The idea behind seeking an injunction is that a judgment could be so enormous that Altria might need Kraft — with a market capitalization of $57.25 billion — to pay off the damages.

“Apparently at this point they have decided to spin Kraft off because they believe there’s a diminishment in their legal exposure,” Mr. Hausfeld said. “We disagree. If anything, the light’s fraud presents the strongest legal merit claims against the industry and Philip Morris.”

He estimated that a judgment in the case could be “several hundreds of billions of dollars” because 30 million to 50 million people who smoked light cigarettes made by several different tobacco companies were affected over more than 30 years. Asked to comment on Wall Street’s affection for tobacco stocks, Mr. Hausfeld said: “Wall Street loves money. And cigarettes are money. You are clearly earning huge returns at the expense of people’s lives.”

Several analysts who track Altria have dismissed the chances of an injunction’s success, and in an October conference call with investors, Mr.
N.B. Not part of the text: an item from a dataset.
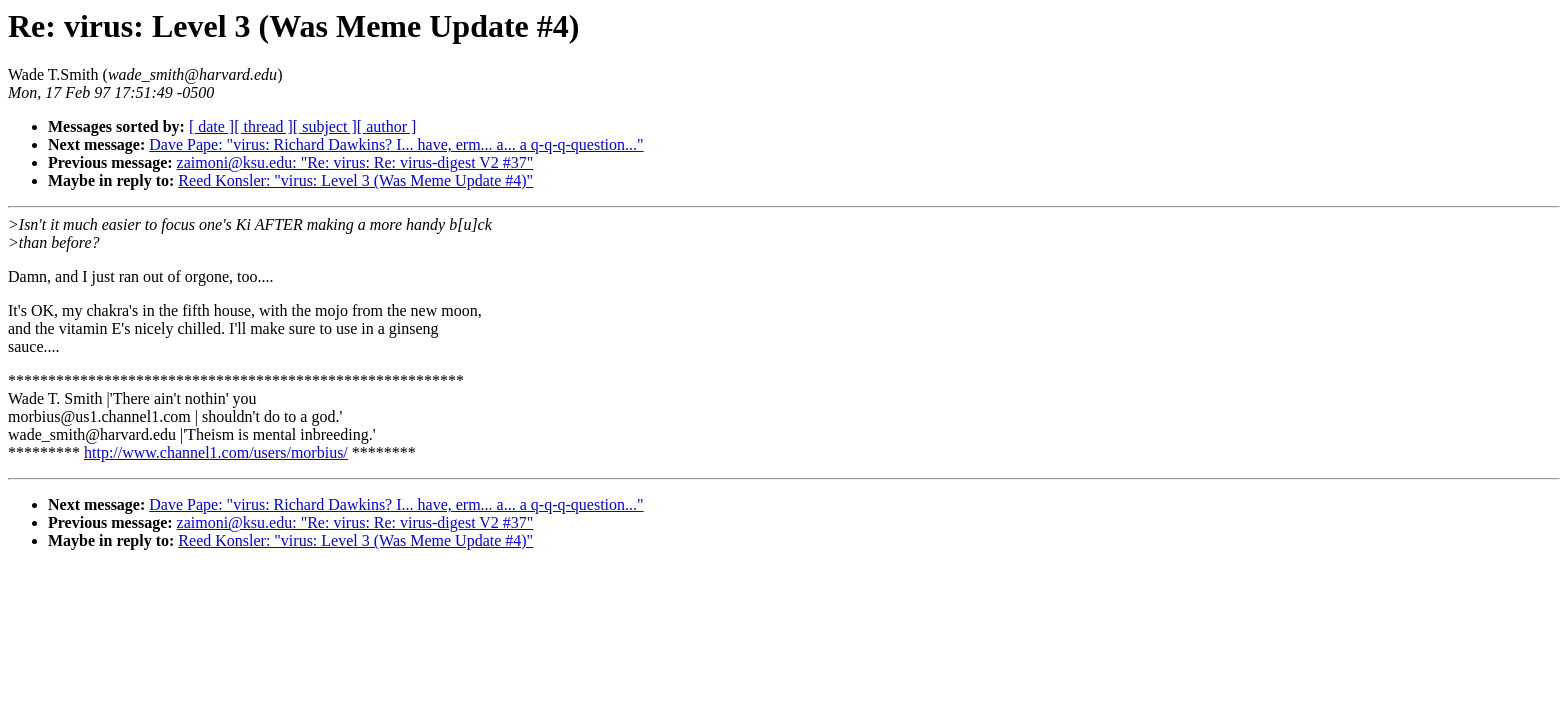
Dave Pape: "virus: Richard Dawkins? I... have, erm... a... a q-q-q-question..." (396, 144)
Camilleri, the Altria chief executive, said, “We believe that such an action would not have merit and that we would ultimately prevail.”

Altria’s plan to spin off Kraft is part of a long-term revamping plan that may ultimately split the domestic and international tobacco businesses into two companies because Altria thinks they would have more value as independent companies.

For example, Philip Morris International would no longer be dragged down by problems associated with smoking in the United States, like diminished demand and government intervention.

“At times, as a tobacco investor or a tobacco analyst, it seems like an unending stream of negative news,” Mr. Adelman of Morgan Stanley said. “You hear about smoking bans, a new piece of legislation. You hear about criticism from the World Health Organization.

“And then lo and behold, manufacturers release their results,” he said. “And they are good.”

Nick Bunkley contributed reporting from Detroit.